## WHAT YOU SHOULD DO:
Data follows below. Repeat exactly the lines between the line holding "This screenshot has height=606, width=711." and the line holding "Image resolution: width=2080", inclusive, and nothing more; drop pictures.

★ ★ ★ ★ ★

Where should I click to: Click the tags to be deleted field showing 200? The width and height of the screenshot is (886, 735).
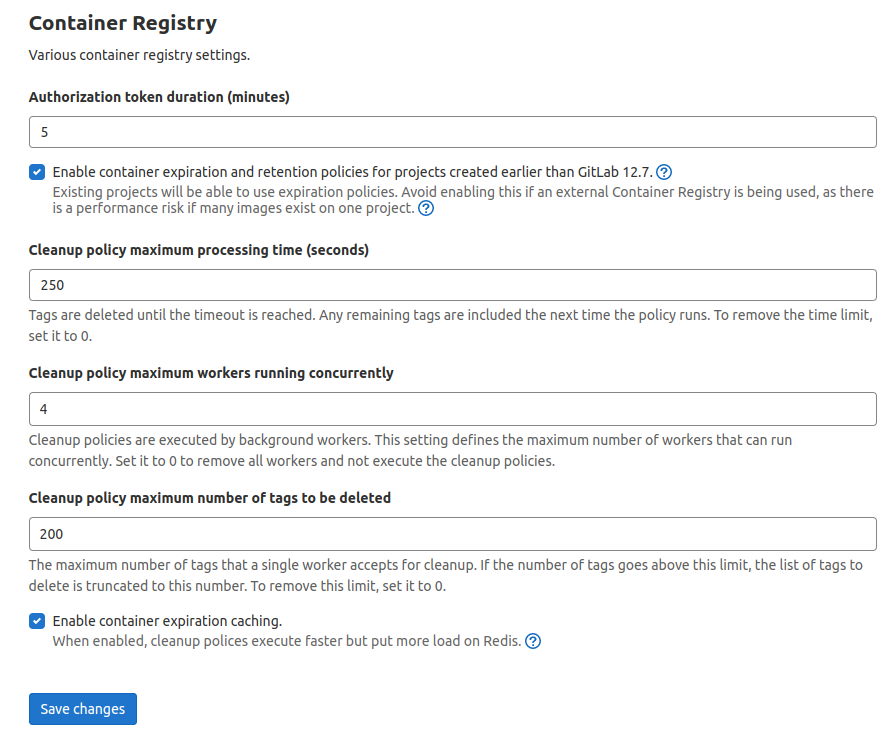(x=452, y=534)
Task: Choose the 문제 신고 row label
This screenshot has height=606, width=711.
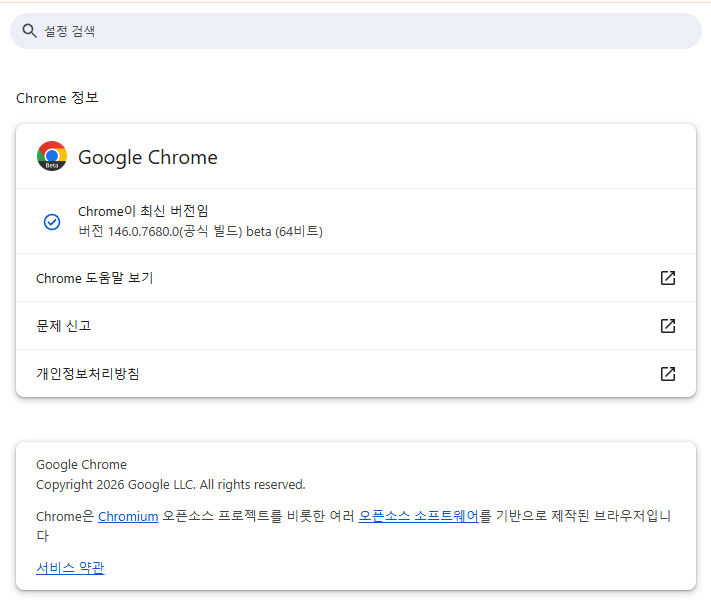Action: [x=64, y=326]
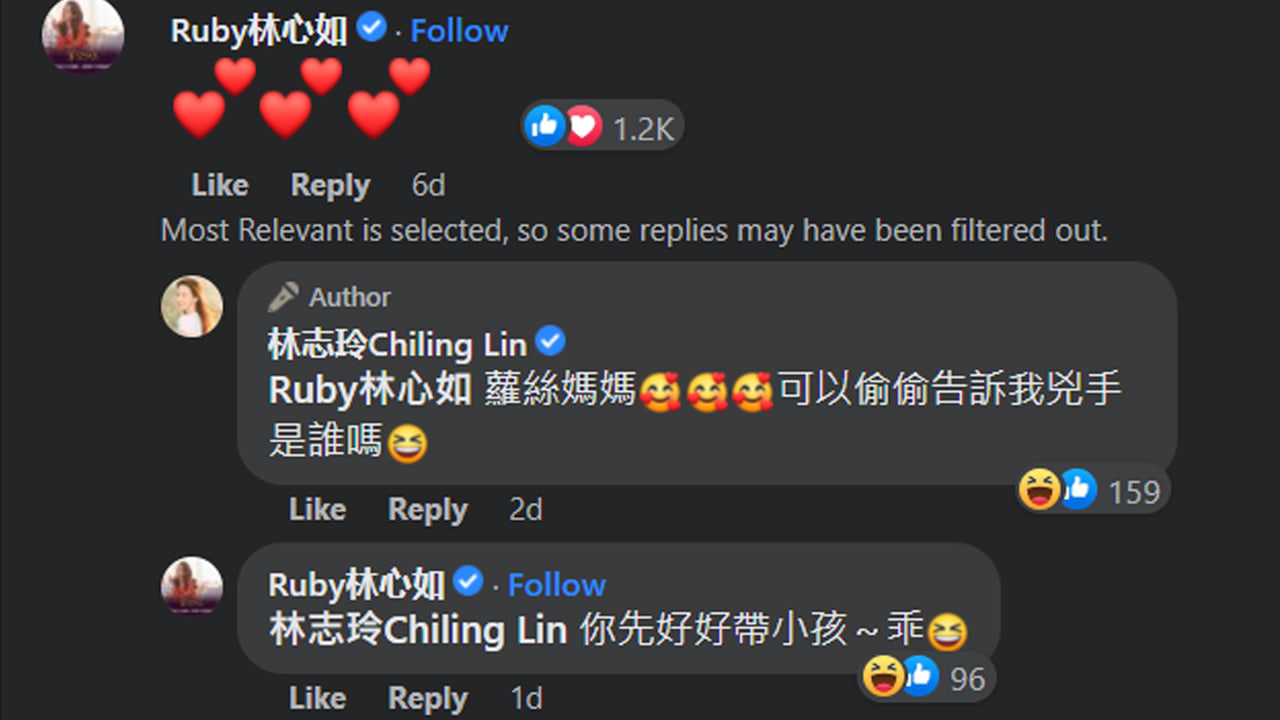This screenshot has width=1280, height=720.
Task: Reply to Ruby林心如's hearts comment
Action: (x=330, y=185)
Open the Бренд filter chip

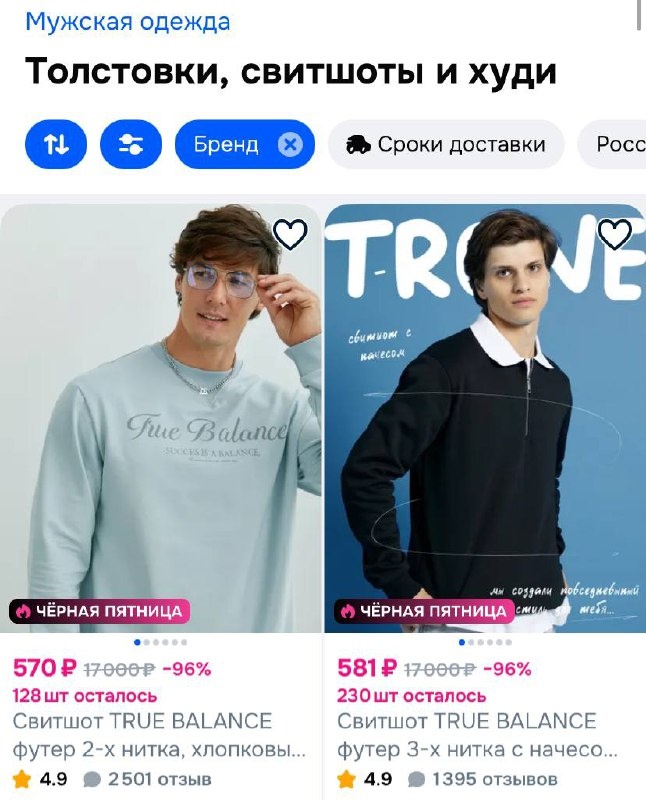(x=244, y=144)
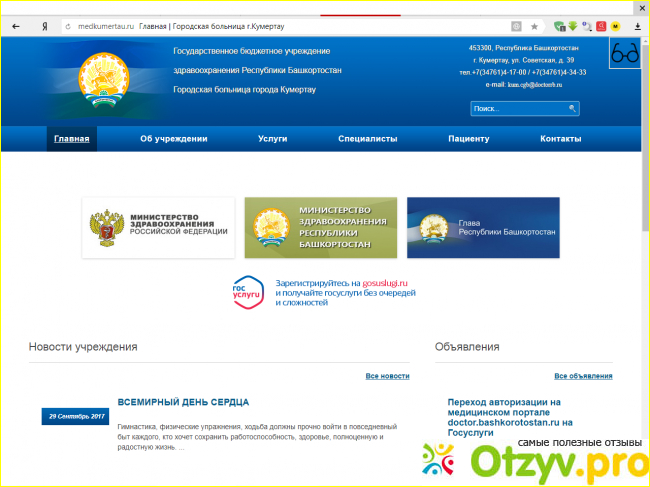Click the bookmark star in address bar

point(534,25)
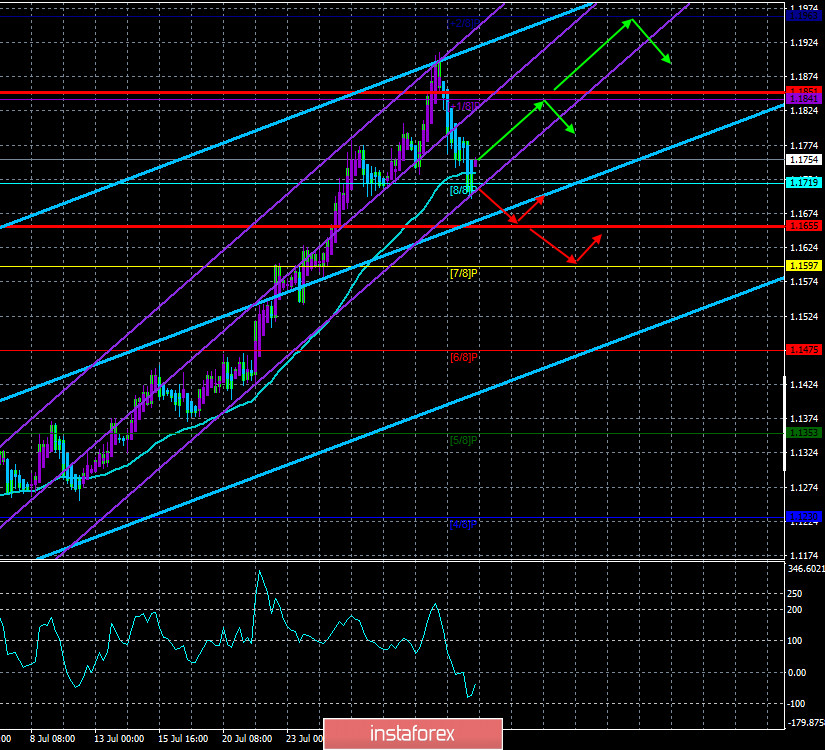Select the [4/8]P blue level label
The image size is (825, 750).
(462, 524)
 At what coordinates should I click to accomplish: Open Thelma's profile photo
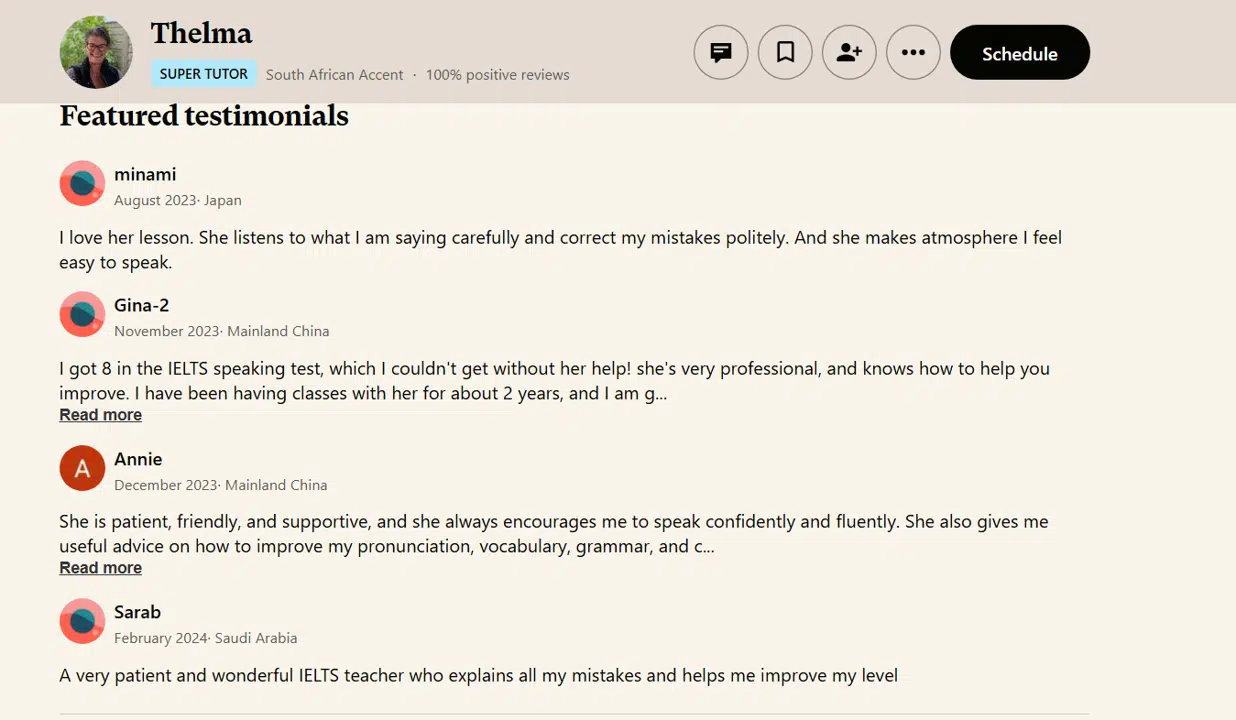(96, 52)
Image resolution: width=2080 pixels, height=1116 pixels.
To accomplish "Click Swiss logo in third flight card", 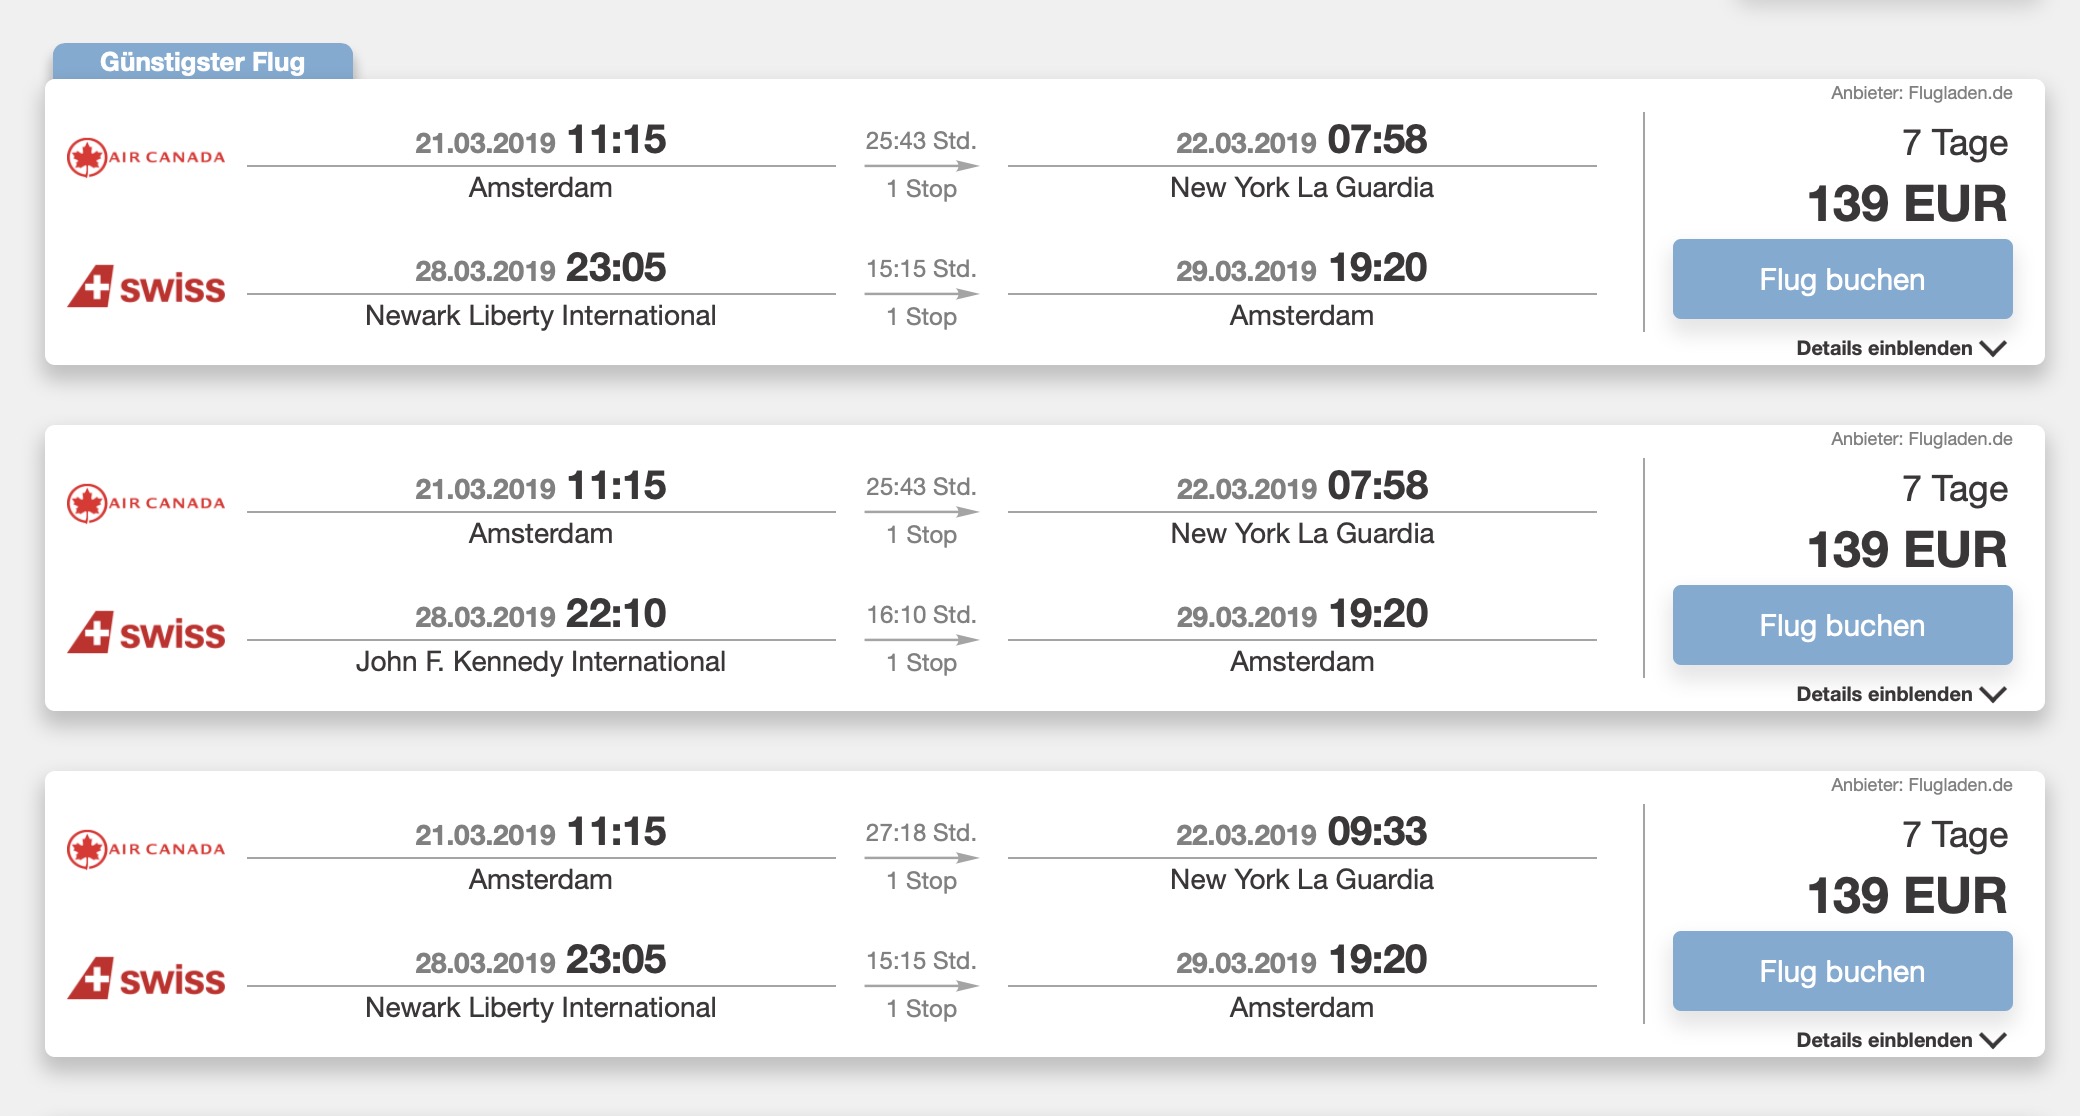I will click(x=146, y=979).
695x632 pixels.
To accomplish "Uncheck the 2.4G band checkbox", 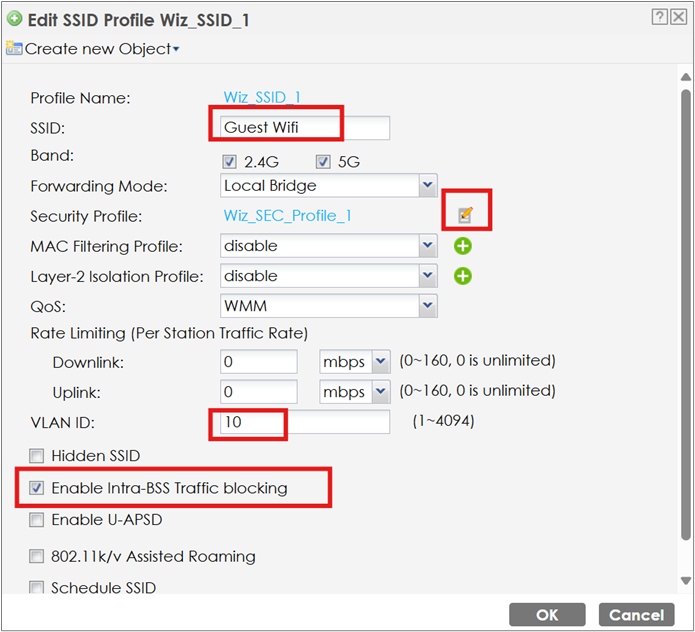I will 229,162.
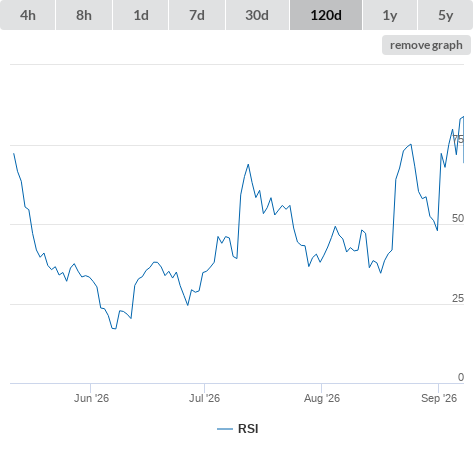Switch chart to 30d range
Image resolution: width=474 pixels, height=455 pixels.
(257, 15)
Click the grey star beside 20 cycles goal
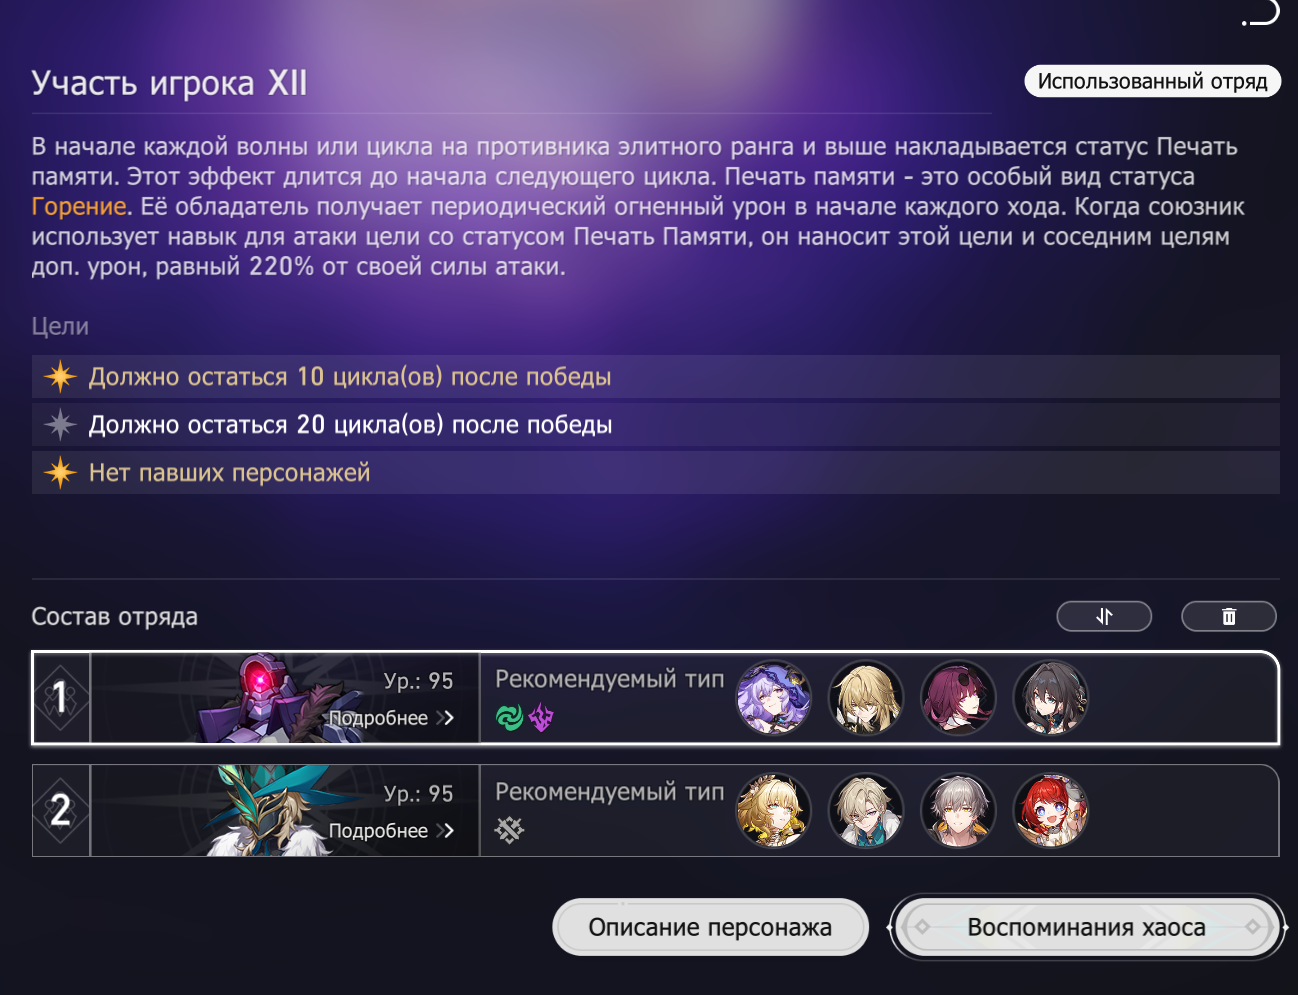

★ ★ ★ ★ ★

## TASK OUTPUT:
This screenshot has height=606, width=711.
Action: [x=64, y=326]
This screenshot has width=1280, height=720.
Task: Reply to Ruby林心如's hearts comment
Action: (x=330, y=185)
Open the Бренд filter chip

(x=244, y=144)
Click the bookmark star in address bar

point(534,25)
Select the [4/8]P blue level label
The image size is (825, 750).
(462, 524)
 At what coordinates should I click to accomplish: Open Thelma's profile photo
(96, 52)
Image resolution: width=2080 pixels, height=1116 pixels.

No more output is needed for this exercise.